I took a quick look at Arc. If nothing else, I want to see how it compares to Scheme. Here are a few remarks (in no particular order).
- = is used for assignment rather than for equality testing. This may be confusing to people using other variants of Lisp. Possibly less so to users of languages that use the same operator. Still, inside parentheses it looks a bit odd: (= x 4)
- Many abbrevations! Quite a few of them seem gratuitous; I’m used to def, but what about mac, rem, pr, prn, fn, o, and so on, some of which only shave off a character or two. It makes the resulting code a bit shorter, but whether it’s clearer is a different issue.
- The [ ... _ ... ] syntax seems useful. This is basically a shortcut for simple lambdas, e.g. [+ _ 1] is equivalent to (fn (x) (+ x 1)).
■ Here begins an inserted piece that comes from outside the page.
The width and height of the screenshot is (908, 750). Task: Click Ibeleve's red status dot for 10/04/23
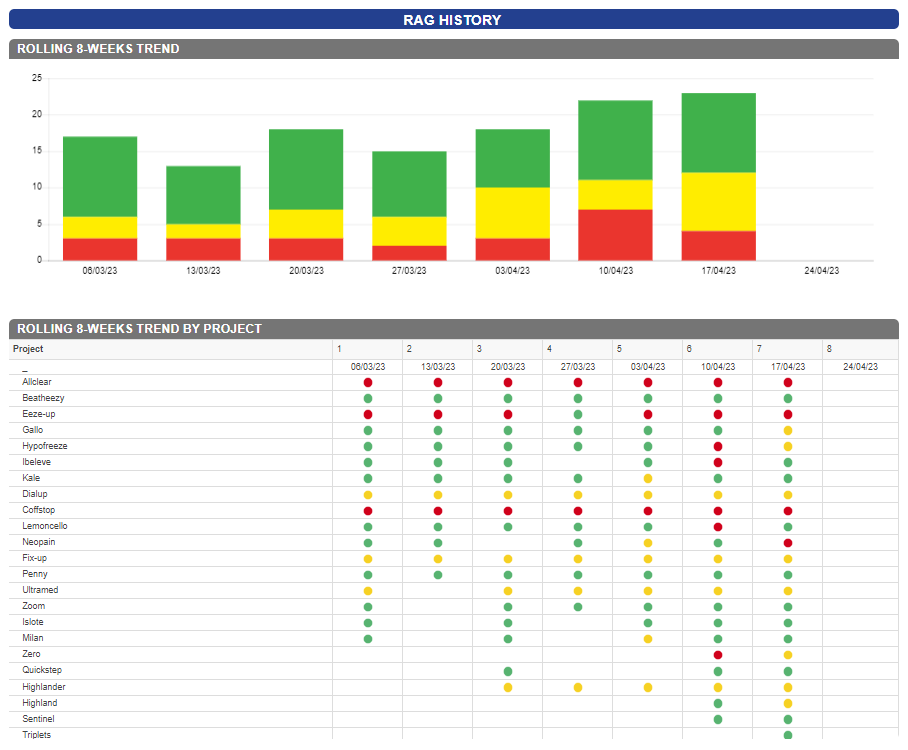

- Odd assignment rules for lists and hash tables. E.g. if airports is a hash table, then (airports “Boston”) looks up the key “Boston” in there. This also works in assignments: (= (airports “Orlando”) ‘mco). Lists work the same way, if I understand correctly. Personally, I think it’s a bit confusing, and I’m not sure it’s a good idea to overload this kind of syntax. (foo bar) can now mean: function application, hash table lookup, list lookup…
- On the other hand, you get to do table lookups with map:
(map airports ‘(“San Francisco” “Orlando” “Paris”))
=> (sfo mco cdg)
- On a side note, the use of hash tables for dictionaries, and the keys and vals functions to get keys and values, look suspiciously Pythonic. :-)
- Compose functions with “:”:
odd:car is equivalent to (fn (x) (odd (car (x)))
- “Negation” operator ~:
~odd? is equivalent to (fn (x) (not (odd? x)))
N.B. It’s not hard to do the same thing in Chicken… I already talked about defining custom literals in a separate post, and an implementation of ~ would use the same mechanism. More about this later.
- if with more than 3 arguments is a nested if… e.g.
(if a b c d e) => (if a b (if c d e))
- Some forms were reinvented without parentheses, which is much clearer, IMHO. E.g.
(let x 1 …body…)
(with (a 1 b 2) …body…)
Compare this to the parentheses-fest that is let in Scheme and Common Lisp. :-}
No “conclusion” at this point; I have only skimmed the tutorial and tinkered a bit with the REPL. Plus, it’s likely to change anyway.
On forums, the biggest gripe people seem to have is the lack of Unicode support, and PG’s apparent unwillingless to add it.